All good data analysis projects begin with trying to answer questions. Now that we know what column category data we have let's think of some questions or insights we would like to obtain from the data. So here's a list of questions we'll try to answer using our new data analysis skills!
First some basic questions:
1.) Who were the passengers on the Titanic? (Ages,Gender,Class,..etc)
2.) What deck were the passengers on and how does that relate to their class?
3.) Where did the passengers come from?
4.) Who was alone and who was with family?
Then we'll dig deeper, with a broader question:
5.) What factors helped someone survive the sinking?
So let's start with the first question: Who were the passengers on the titanic?

# Let's import what we'll need for the analysis and visualization
import numpy as np
import matplotlib.pyplot as plt
import seaborn as sns
%matplotlib inline

# Let's first check gender
sns.factorplot('Sex',data=titanic_df,kind="count")

image.png

# Now let's seperate the genders by classes, remember we can use the 'hue' arguement here!
sns.factorplot('Pclass',data=titanic_df,hue='Sex',kind="count")

image.png

# Now let's seperate the genders by classes, remember we can use the 'hue' arguement here!
sns.factorplot('Sex',data=titanic_df,hue='Pclass',kind="count")

image.png

# We'll treat anyone as under 16 as a child, and then use the apply technique with a function to create a new column

# Revisit Lecture 45 for a refresher on how to do this.

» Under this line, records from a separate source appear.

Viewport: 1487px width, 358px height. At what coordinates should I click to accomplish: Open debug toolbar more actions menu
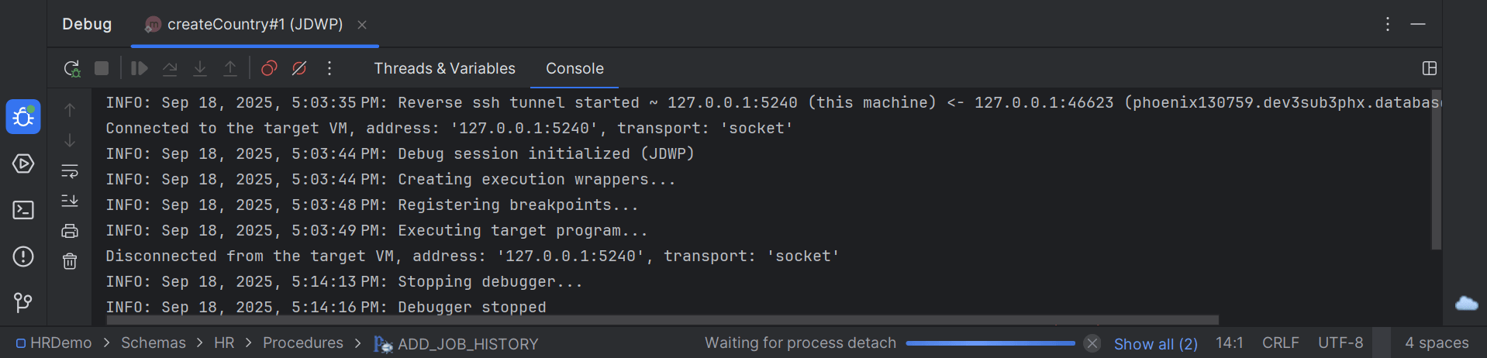tap(329, 68)
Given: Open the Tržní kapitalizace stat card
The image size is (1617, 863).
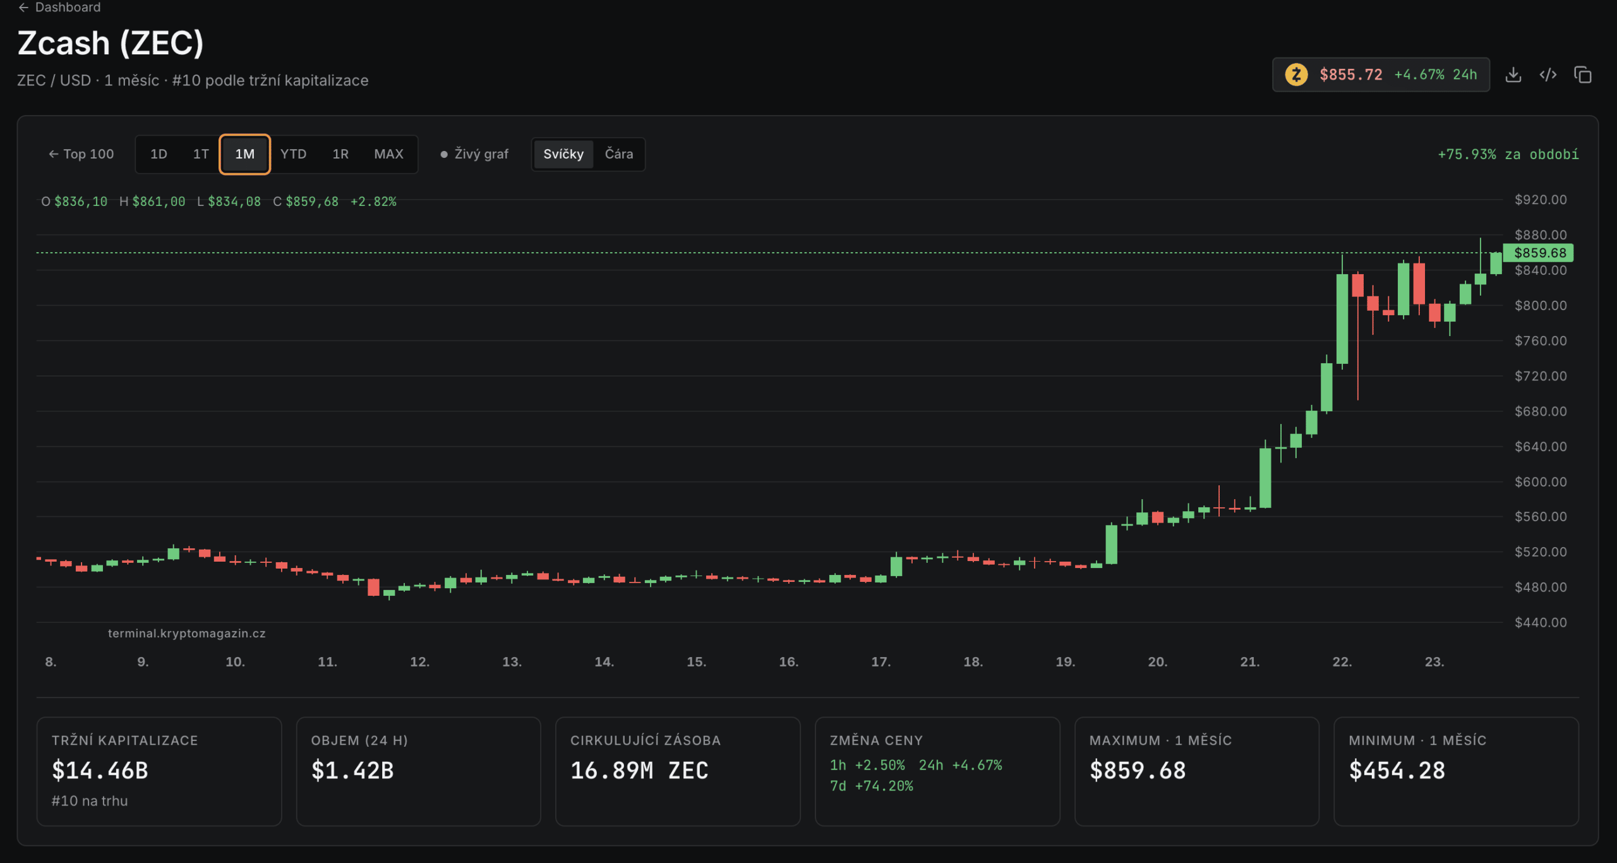Looking at the screenshot, I should 159,771.
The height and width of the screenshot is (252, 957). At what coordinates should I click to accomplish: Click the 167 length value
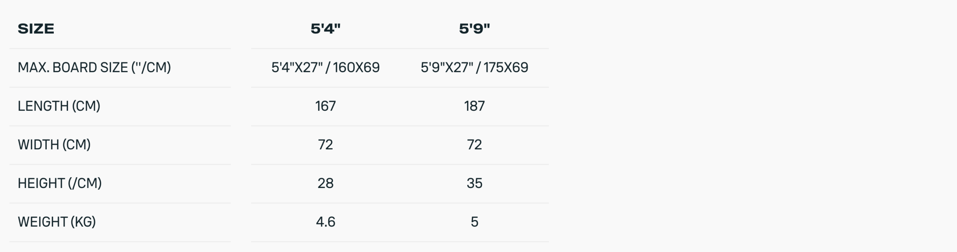point(326,106)
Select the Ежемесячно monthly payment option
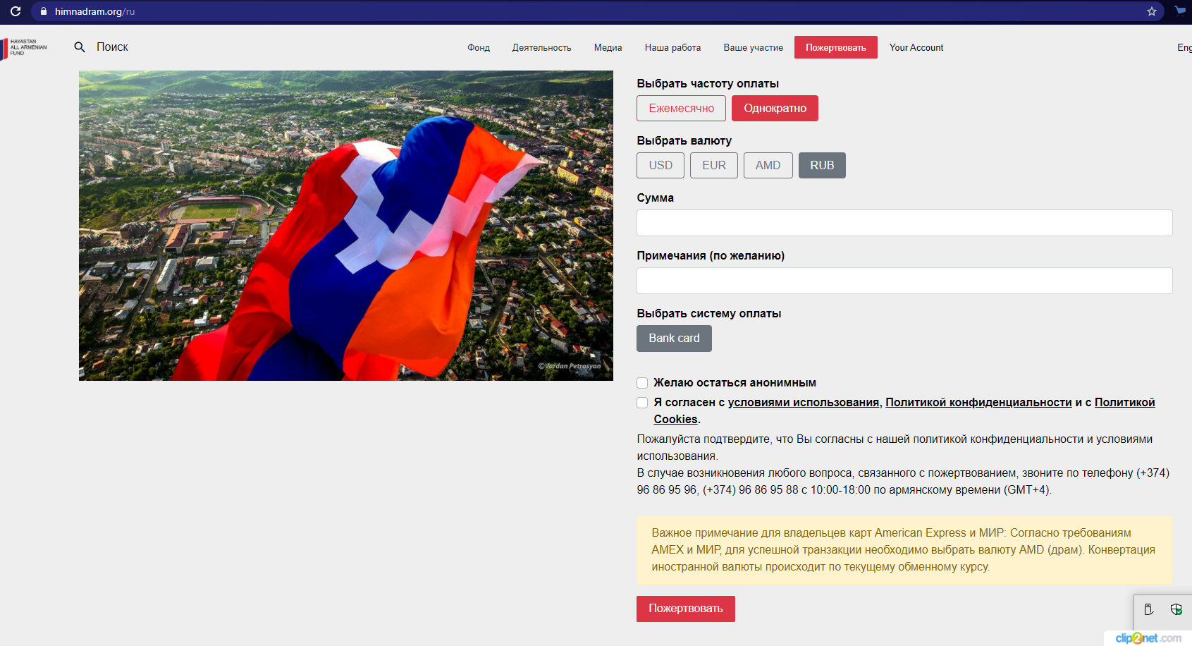1192x646 pixels. (x=681, y=109)
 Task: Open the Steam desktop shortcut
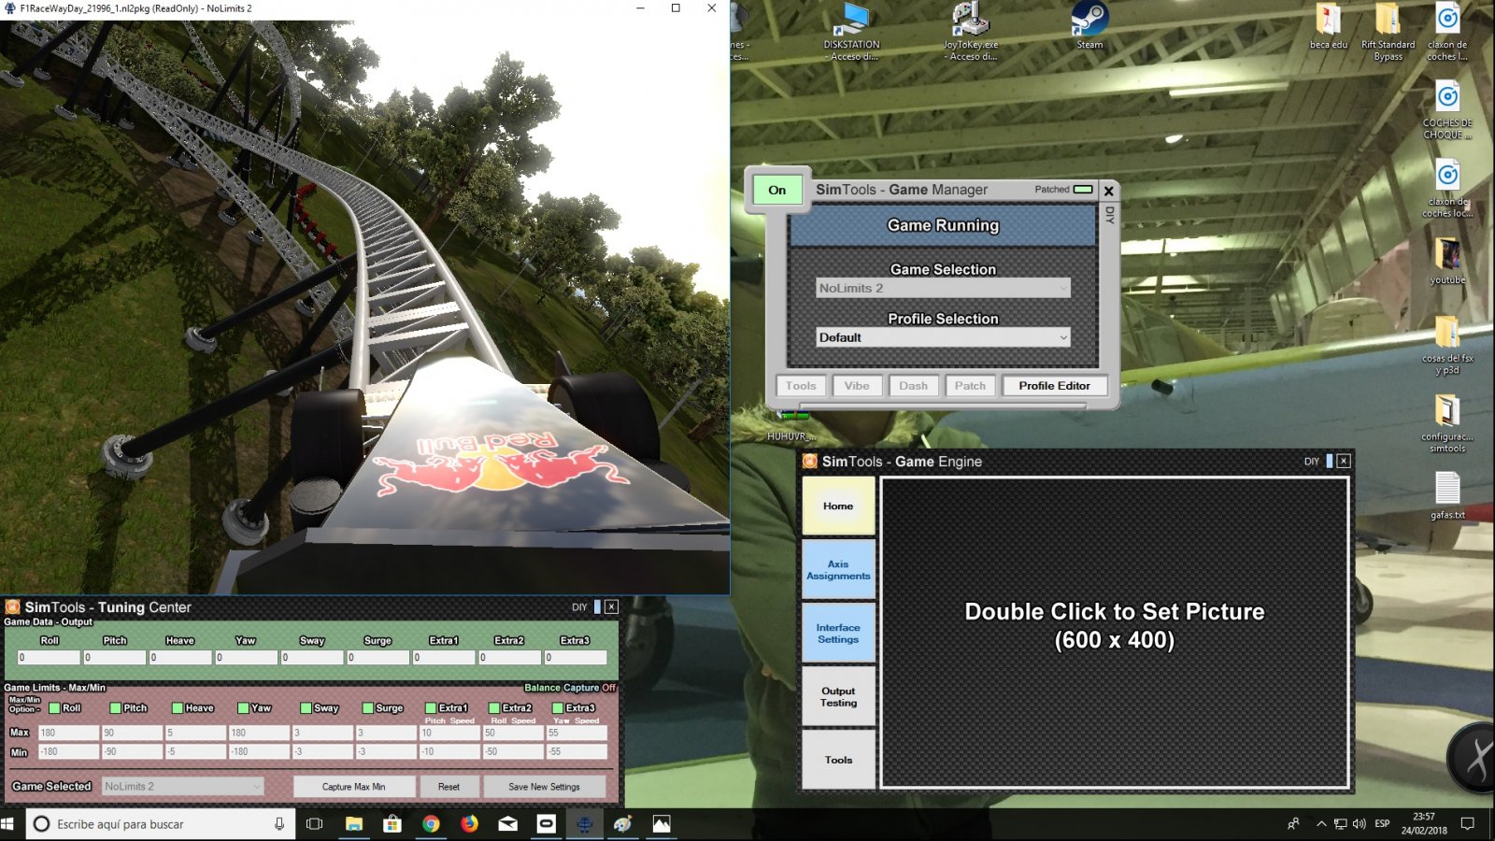pos(1089,21)
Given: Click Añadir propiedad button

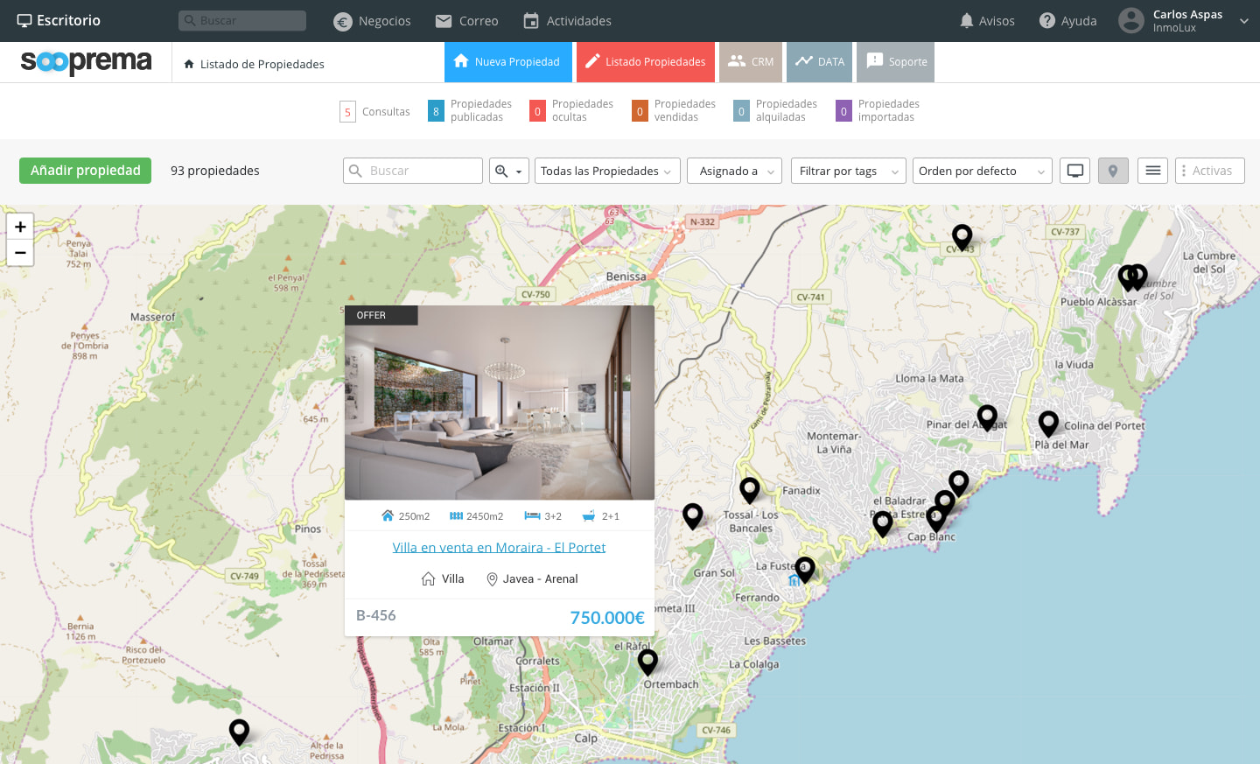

# First let's make a function to sort through the sex 
def male_female_child(passenger):
    # Take the Age and Sex
    age,sex = passenger
    # Compare the age, otherwise leave the sex
    if age < 16:
        return 'child'
    else:
        return sex
    

# We'll define a new column called 'person', remember to specify axis=1 for columns and not index
titanic_df['person'] = titanic_df[['Age','Sex']].apply(male_female_child,axis=1)

# Let's see if this worked, check out the first ten rows
titanic_df[0:10]

# Let's try the factorplot again!
sns.factorplot('Pclass',data=titanic_df,hue='person',kind="count")

image.png

# Quick way to create a histogram using pandas
titanic_df['Age'].hist(bins=70)

image.png

# We could also get a quick overall comparison of male,female,child
titanic_df['person'].value_counts()

# Another way to visualize the data is to use FacetGrid to plot multiple kedplots on one plot

# Set the figure equal to a facetgrid with the pandas dataframe as its data source, set the hue, and change the aspect ratio.
fig = sns.FacetGrid(titanic_df, hue="Sex",aspect=5)

# Next use map to plot all the possible kdeplots for the 'Age' column by the hue choice
fig.map(sns.kdeplot,'Age',shade= True)

# Set the x max limit by the oldest passenger
oldest = titanic_df['Age'].max()

#Since we know no one can be negative years old set the x lower limit at 0
fig.set(xlim=(0,oldest))

#Finally add a legend
fig.add_legend()

image.png

#We could have done the same thing for the 'person' column to include children:

fig = sns.FacetGrid(titanic_df, hue="person",aspect=4)
fig.map(sns.kdeplot,'Age',shade= True)
oldest = titanic_df['Age'].max()
fig.set(xlim=(0,oldest))
fig.add_legend()

image.png

# Let's do the same for class by changing the hue argument:
fig = sns.FacetGrid(titanic_df, hue="Pclass",aspect=4)
fig.map(sns.kdeplot,'Age',shade= True)
oldest = titanic_df['Age'].max()
fig.set(xlim=(0,oldest))
fig.add_legend()

image.png

#We've gotten a pretty good picture of who the passengers were based on Sex, Age, and Class. So let's move on to our 2nd question: What deck were the passengers on and how does that relate to their class?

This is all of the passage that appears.